Blinkblink im Badezimmer

Zurück nach Edinburgh, zurück an den Anfang. Diesmal in die Altstadt, einen Stein- oder, schottisch gesagt, einen Baumstammwurf von der Royal Mile entfernt, die sich bis zum Stadtteil Holyrood, bis zur Residenz der britischen Königin, windet. Was dem Sheraton Grand Hotel an Tradition fehlt, machen findige Architekten mit zeitgenössischem Design und einem Outdoor-Infinity-Pool am Dach wett. Fast zwei Jahre lang war das Gegenstück zum Balmoral wegen Renovierungs- und Umbauarbeiten geschlossen. Eine mutige Entscheidung in einer Stadt, die überwiegend vom Tourismus lebt und wo die Konkurrenz nicht schläft.

Seit Anfang März ist das Sheraton wieder geöffnet. Die Distel, seit mehr als 500 Jahren eines der Nationalsymbole Schottlands, sticht sprichwörtlich aus jedem Winkel ins Auge. Die stachelige Blume blüht als Teppich- oder Vorhangmuster, als Tischdekoration und selbst als Abendgabe auf dem Bett. Weitere traditionelle Elemente sind leider typisch europäischen bzw. US-Standards gewichen.

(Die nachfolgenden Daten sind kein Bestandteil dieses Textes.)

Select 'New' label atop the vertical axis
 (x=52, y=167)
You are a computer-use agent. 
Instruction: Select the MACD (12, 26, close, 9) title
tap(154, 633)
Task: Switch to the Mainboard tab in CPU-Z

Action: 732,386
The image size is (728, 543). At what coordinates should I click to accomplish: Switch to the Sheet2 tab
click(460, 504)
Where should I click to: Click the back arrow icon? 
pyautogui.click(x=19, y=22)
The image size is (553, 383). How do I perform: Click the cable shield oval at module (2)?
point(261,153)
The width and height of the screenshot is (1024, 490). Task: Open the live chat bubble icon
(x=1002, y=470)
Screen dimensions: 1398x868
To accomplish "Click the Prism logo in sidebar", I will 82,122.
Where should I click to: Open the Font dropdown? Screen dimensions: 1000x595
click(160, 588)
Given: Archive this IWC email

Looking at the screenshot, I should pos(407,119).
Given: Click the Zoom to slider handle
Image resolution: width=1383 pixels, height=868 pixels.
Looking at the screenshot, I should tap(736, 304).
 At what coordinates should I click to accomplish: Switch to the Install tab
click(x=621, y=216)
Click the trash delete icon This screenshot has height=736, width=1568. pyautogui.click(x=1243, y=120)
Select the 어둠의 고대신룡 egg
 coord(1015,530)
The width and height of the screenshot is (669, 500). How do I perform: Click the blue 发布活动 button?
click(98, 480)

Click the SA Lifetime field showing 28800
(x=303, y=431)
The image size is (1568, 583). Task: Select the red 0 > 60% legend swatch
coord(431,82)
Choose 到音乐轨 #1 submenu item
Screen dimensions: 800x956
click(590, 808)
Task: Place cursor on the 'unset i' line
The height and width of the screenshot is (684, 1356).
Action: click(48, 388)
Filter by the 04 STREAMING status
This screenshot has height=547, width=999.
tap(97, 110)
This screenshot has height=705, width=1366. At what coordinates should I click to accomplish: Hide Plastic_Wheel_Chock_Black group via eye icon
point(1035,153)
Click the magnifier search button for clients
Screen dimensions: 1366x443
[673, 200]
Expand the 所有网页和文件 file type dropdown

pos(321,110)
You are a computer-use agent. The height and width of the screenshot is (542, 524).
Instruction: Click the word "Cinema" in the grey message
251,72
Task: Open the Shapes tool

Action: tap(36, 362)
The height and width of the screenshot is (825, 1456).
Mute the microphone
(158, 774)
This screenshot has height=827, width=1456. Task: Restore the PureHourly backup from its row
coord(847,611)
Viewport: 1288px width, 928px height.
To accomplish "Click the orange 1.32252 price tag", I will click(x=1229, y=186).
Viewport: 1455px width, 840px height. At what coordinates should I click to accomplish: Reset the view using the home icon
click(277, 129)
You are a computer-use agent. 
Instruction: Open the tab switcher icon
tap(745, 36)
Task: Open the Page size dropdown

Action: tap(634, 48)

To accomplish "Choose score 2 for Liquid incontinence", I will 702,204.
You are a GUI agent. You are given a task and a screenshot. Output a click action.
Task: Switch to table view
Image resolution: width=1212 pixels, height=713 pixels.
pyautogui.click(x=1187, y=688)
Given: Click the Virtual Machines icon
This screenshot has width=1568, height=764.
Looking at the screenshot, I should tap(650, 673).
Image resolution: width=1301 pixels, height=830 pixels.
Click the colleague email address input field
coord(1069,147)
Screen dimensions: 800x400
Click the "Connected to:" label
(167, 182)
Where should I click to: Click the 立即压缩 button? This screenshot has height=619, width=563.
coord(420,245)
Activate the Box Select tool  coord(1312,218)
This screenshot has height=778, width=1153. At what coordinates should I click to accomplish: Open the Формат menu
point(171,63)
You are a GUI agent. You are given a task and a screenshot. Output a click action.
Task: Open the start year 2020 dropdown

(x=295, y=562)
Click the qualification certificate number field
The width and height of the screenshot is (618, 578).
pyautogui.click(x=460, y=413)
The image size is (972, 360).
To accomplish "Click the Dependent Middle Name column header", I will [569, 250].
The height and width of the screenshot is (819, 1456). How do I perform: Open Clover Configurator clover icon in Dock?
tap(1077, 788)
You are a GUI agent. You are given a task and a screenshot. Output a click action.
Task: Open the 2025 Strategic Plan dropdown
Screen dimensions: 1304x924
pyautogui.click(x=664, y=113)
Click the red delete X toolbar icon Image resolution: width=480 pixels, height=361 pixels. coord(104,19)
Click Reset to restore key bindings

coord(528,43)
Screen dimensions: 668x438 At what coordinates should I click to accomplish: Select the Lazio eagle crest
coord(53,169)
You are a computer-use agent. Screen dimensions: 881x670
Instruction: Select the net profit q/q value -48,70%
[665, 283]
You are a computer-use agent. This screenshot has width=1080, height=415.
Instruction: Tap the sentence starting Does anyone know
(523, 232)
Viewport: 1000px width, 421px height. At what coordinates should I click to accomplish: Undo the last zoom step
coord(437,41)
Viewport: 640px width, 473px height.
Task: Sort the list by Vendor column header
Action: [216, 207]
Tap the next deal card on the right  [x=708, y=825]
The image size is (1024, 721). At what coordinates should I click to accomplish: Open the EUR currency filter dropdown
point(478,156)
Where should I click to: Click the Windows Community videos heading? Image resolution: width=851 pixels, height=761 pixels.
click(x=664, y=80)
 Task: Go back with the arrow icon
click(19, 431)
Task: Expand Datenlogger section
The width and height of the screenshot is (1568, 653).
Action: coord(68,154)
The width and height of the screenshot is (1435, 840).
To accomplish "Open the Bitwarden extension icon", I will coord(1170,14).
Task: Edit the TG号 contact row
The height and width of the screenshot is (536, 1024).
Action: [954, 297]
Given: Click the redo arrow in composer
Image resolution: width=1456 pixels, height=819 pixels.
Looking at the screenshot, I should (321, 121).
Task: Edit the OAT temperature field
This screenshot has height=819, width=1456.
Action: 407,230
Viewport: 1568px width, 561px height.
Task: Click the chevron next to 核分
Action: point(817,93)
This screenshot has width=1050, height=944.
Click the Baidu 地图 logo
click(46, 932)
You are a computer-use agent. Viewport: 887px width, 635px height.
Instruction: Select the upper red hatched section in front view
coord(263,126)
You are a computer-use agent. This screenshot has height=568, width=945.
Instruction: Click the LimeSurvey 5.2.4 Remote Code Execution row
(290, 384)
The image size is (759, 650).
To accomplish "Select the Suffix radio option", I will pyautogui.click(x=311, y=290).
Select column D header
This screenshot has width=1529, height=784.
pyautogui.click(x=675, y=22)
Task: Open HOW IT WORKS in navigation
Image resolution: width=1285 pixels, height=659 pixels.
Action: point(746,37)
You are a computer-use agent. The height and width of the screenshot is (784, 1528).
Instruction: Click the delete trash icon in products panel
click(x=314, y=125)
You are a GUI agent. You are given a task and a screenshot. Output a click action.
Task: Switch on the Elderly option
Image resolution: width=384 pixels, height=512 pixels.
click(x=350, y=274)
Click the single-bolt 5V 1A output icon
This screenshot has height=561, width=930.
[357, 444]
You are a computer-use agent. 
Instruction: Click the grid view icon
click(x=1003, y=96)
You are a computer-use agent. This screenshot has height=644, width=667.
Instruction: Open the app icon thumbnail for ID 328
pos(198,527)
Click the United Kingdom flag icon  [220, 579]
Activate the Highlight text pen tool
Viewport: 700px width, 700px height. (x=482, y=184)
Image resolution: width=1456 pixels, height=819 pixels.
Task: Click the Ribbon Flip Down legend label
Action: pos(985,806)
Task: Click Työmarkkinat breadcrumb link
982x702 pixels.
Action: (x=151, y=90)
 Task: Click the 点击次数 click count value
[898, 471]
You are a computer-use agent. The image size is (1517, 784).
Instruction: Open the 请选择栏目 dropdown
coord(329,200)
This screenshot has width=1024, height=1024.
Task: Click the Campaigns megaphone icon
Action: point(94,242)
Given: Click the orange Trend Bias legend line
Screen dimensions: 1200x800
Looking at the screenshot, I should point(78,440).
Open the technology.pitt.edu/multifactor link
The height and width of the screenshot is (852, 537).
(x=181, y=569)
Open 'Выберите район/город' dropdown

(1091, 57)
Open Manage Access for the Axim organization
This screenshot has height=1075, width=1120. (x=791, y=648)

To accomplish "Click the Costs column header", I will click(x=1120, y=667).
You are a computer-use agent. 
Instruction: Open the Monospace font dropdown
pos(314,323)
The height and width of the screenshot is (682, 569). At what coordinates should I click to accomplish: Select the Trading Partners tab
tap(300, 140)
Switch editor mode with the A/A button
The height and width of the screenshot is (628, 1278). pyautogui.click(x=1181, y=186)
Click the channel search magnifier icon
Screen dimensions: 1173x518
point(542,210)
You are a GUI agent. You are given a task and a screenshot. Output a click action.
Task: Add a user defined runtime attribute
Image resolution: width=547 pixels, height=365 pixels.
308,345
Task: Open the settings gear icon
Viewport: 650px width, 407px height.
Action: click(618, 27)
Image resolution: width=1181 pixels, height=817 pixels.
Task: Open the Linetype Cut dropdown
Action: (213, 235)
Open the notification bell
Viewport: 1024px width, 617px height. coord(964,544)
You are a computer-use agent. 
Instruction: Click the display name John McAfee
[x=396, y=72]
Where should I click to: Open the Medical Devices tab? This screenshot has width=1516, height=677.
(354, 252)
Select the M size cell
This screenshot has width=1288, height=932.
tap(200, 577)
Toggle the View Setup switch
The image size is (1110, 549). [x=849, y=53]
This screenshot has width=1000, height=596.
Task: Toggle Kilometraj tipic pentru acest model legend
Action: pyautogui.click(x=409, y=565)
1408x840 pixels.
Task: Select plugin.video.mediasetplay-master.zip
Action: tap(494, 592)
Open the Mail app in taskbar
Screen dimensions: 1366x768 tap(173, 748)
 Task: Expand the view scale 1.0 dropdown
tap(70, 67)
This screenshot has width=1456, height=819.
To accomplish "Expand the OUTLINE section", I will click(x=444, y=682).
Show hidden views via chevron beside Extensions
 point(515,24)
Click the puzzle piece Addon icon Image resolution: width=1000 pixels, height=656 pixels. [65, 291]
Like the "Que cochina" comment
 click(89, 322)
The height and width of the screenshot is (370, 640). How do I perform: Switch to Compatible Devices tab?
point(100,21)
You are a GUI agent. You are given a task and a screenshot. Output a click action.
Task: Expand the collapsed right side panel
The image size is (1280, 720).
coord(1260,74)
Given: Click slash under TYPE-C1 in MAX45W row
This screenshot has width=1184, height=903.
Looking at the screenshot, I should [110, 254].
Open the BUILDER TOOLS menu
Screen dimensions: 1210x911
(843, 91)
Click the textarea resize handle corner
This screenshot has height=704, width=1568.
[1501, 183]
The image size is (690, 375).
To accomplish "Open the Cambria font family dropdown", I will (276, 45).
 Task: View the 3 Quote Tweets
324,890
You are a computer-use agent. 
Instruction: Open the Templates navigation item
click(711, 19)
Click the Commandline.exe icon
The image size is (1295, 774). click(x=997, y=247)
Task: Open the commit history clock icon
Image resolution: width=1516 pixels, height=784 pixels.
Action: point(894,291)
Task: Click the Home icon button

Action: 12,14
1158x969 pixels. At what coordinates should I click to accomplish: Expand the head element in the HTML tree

Noch wütet eine Heerschar an Arbeitern hinter den Kulissen. Es wird geschremmt, gebohrt, geklebt, gereinigt, LED-Bildschirme werden montiert. Den künftigen Gästen soll es in den perfekt durchgestylten Zimmern an nichts fehlen, kein Wunsch soll offen bleiben. Doch manchmal ist weniger bekanntlich mehr. So kann sich die Freude aufs Schlafen - und das gilt auch für andere Prestigehotels - schnell zum Albtraum auswachsen. Einmal den Lichtschalter betätigt, verwandelt sich die Beleuchtung in einen sanften Rot-Ton. Zweiter Versuch: Einige Lichter gehen aus, andere dimmen sich auf Romantik-Level herunter. Nächster Klick: Die Spiegel-Beleuchtung im Badezimmer wechselt von blassblau zu sanftgrün und zurück. Neuerlicher Anlauf: Das Zimmer blinkt. Sportliches Weitermachen: Alle Lichter gehen aus, die störrischen Nachttischlampen erneut an. Verzweiflungsakt: Stecker raus.

Was bleibt? Ein Glas uisge beatha (Lebenswasser, Whisky), slàinte (Prost) und oichdhe mhàth (gute Nacht). (Sigrid Schamall aus Edinburgh/Glasgow, 13.3.2012)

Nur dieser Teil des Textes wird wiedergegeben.